Yesterday morning I woke up after a 14 hour Risperidone nap and there was the brain fog I was expecting. However, there was something else I wasn’t expecting.


My mind, so loud and chattery and unruly the night before, seemed to keep sleeping even after I opened my eyes. Yes, I felt a little stunted and perhaps a little dull, but this was a dullness I was thankful for. That brain fog that I had wrestled with so much a few years ago was now the thing that seemed to be making taking this drug worthwhile!

I feel like treating bipolar disorder is a constant game of “which is worse?” While some side effects from medications or other treatments might seem unbearable in times of stability (or during less severe episodes), there may be times where certain symptoms or types of episodes feel far worse than those effects. The biggest trouble is that ever-changing-symptoms make it incredibly difficult to discern when “worse” might become “worth it”.

Between a Rock and a Pill That May Cause Hair Loss

With the fairly recent mixed manic episode I had at work, my psychiatrist is pretty concerned.

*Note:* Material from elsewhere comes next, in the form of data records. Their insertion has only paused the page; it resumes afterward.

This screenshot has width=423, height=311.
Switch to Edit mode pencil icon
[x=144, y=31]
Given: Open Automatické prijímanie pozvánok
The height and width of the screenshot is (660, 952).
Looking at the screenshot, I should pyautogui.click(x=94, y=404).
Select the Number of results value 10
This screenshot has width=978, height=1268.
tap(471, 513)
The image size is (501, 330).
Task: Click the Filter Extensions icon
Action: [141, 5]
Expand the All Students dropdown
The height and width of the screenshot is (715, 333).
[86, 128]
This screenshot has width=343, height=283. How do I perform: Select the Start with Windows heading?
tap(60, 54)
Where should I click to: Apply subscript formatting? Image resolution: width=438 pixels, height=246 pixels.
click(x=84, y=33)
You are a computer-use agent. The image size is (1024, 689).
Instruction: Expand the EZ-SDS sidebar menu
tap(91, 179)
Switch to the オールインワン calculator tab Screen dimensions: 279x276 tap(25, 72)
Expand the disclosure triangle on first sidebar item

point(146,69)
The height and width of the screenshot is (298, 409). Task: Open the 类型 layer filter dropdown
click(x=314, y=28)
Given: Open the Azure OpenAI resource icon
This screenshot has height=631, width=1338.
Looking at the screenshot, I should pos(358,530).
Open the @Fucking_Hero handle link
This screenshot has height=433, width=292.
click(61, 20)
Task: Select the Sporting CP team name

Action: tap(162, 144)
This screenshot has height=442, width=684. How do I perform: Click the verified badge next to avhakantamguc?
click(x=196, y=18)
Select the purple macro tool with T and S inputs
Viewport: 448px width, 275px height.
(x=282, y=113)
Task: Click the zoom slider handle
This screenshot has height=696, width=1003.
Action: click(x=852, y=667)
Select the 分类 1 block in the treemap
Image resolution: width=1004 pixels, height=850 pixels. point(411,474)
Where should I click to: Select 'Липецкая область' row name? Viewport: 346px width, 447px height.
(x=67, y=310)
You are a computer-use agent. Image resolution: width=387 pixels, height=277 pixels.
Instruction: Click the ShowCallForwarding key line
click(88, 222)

I’m not surprised, -or, well, actually I was a little surprised when he prescribed me Lorazepam (especially after having such a terrible reaction to Klonapin), and when he swiveled his char around and said,

“ok, we seriously need to get you on something to deal with the mania now that you’re having it. The choices are these:

  • Depakote, which can cause weight gain and may potentially make your hair fall out, or
  • Tegretol, which will lower your sodium level and render your hormonal birth control useless.”

Well doc, don’t make them look so appealing! You’ll make it too difficult to decide!

Yep. So these are the last two drugs left, as far as I know, that I haven’t tried. At least, the ones I haven’t tried that my doctor thinks have minutely more than a snowball’s chance in hell of working for me, and are readily available.

I told him I wanted to wait until he comes back from his vacation to decide, which puts me in the middle of October. I can’t discern whether that is a good plan or a bad one, because October is usually significantly more elevated than the summer months.

At this point, I can’t quite decide whether the idea of self-inflicted misery due to ridiculous side effects is better or worse than the notion of potentially losing my job in a fit of fiery manic passion in the unforeseen future.

(Actually, I am much more likely to just become so agitated and paranoid that I crack under the stress and quit. At least, that is what my track record has proven to look like so far.)

I know. I jest, albeit cynically, but I do expect to go through with trying at least one more drug.

Who knows? Maybe I’d look cute slightly balder.